Déconcertant roman initiatique « Ne lui parle pas d’elle » embarque le lecteur dans une quête de la vérité, entre présences oniriques et secrets de famille. La plume d’Armande Rahaga trace des personnages criants d’authenticité et d’élan vital.

L’auteur

Née en 1991, Armande Rahaga réside dans le sud de la France, où elle a étudié les sciences du langage et de la communication.
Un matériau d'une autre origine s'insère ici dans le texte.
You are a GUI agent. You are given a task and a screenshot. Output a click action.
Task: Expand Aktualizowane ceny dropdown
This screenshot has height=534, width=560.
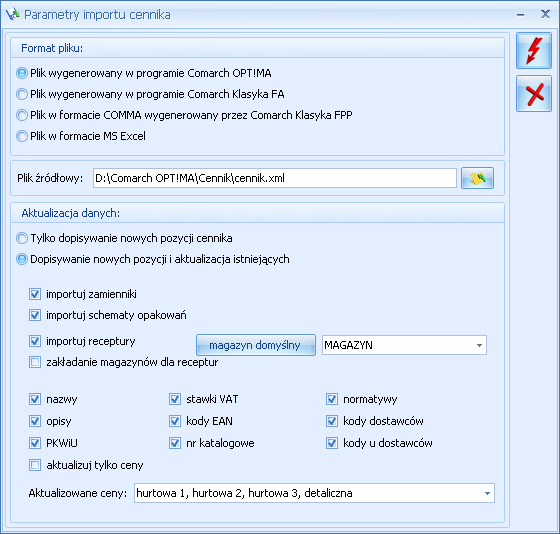pyautogui.click(x=487, y=493)
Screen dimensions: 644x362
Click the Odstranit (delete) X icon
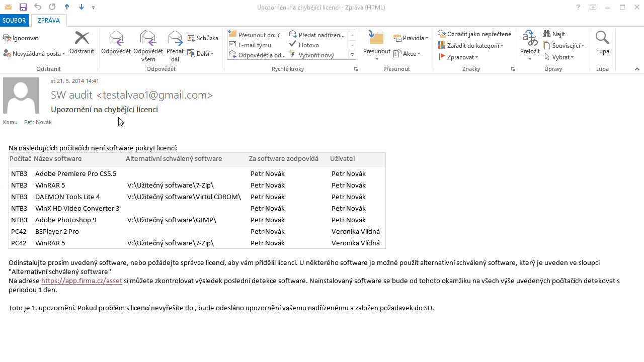(x=82, y=39)
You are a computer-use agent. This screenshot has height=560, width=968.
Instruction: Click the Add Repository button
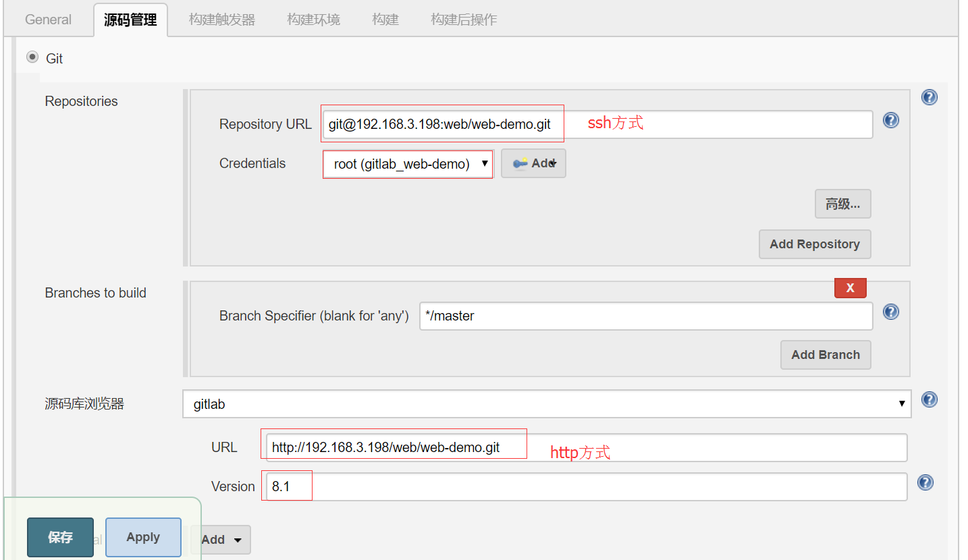click(x=815, y=244)
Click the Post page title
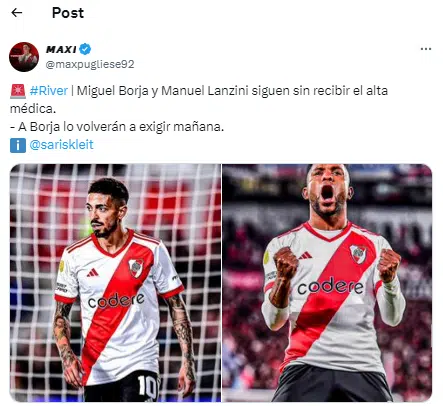This screenshot has width=443, height=406. 68,13
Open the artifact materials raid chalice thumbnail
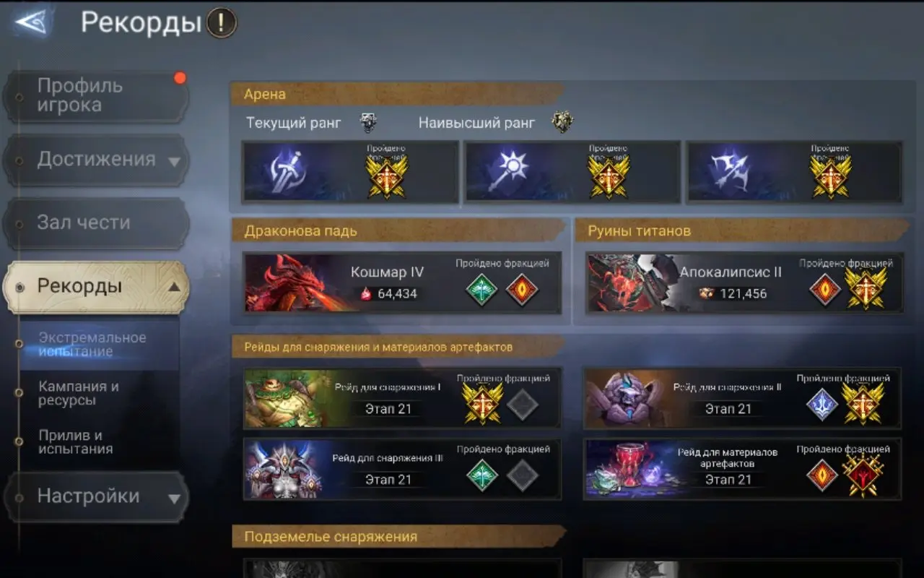This screenshot has width=924, height=578. [x=629, y=468]
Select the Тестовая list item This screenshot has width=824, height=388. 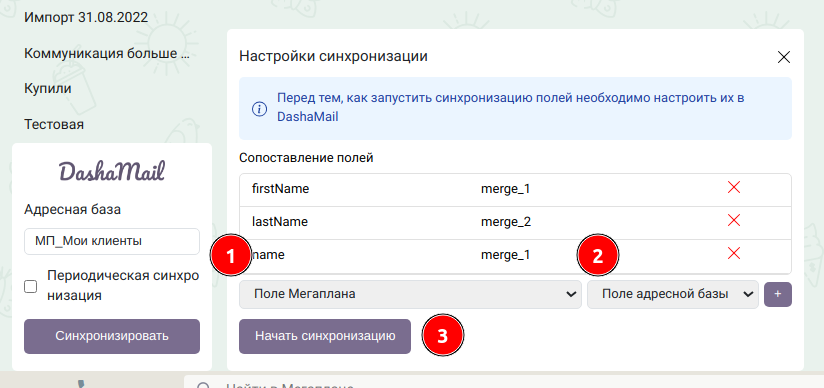[x=54, y=125]
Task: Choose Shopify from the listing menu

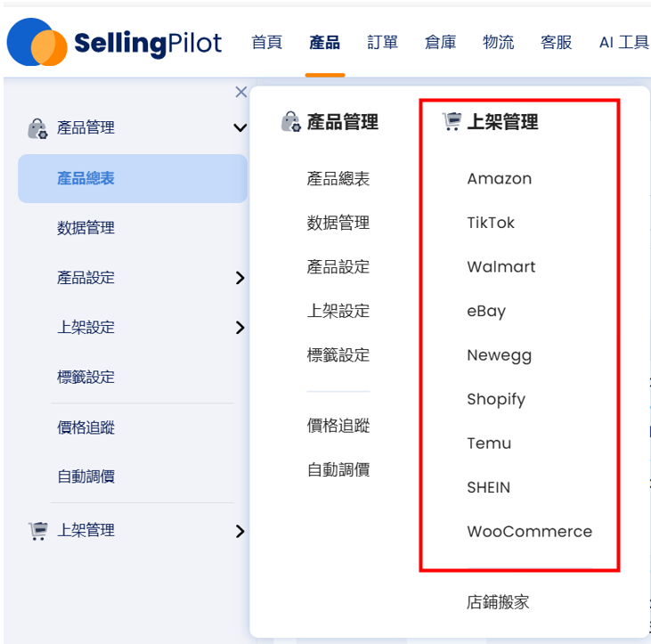Action: [x=496, y=399]
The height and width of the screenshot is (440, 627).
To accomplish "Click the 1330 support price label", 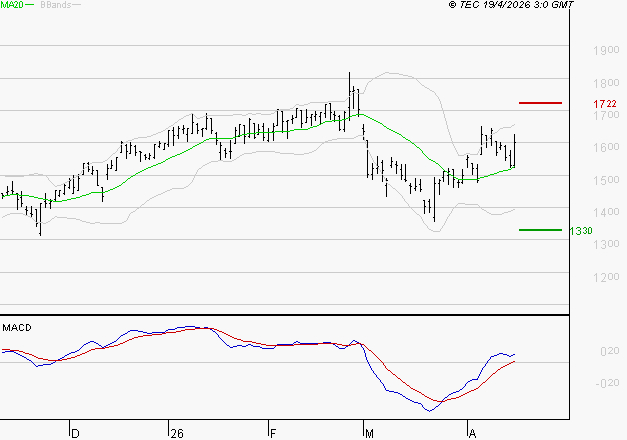I will coord(581,231).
En 2019, elle remporte un prix pour une de ses nouvelles. Elle continue dans la voie littéraire en publiant ce premier roman plein de promesses.

Mon avis

Sa vie, c’est écrire. Elle a arrêté de vivre pour écrire. Et ce rêve d’écriture, elle veut le poursuivre, elle le lui a promis… D’elle, elle ne sait rien ou si peu. Qui est cette femme qui fut sa mère? Un mystère, une absence, un vide monstrueusement vaste et creux. Une feuille manuscrite virevolte dans un courant d’air… Un vertige, et c’est le début d’une quête, à la découverte du passé, à la recherche de son histoire.

Un livre sur les choix: les choix que l’on fait en croyant bien faire, les choix dont le poids est parfois trop lourd à porter, les choix que l’on fait par amour, les choix qui conditionnent la vie des autres, les choix qui bouleversent l’avenir, les choix qui deviennent silence et rendent à jamais inconsolable. Et puis les mauvaises rencontres, les vérités cachées, les mensonges et les non-dits. Et ces traces du passé qui hantent la vie et risquent de vous changer. La volonté d’écrire elle, demeure, plus forte que tout…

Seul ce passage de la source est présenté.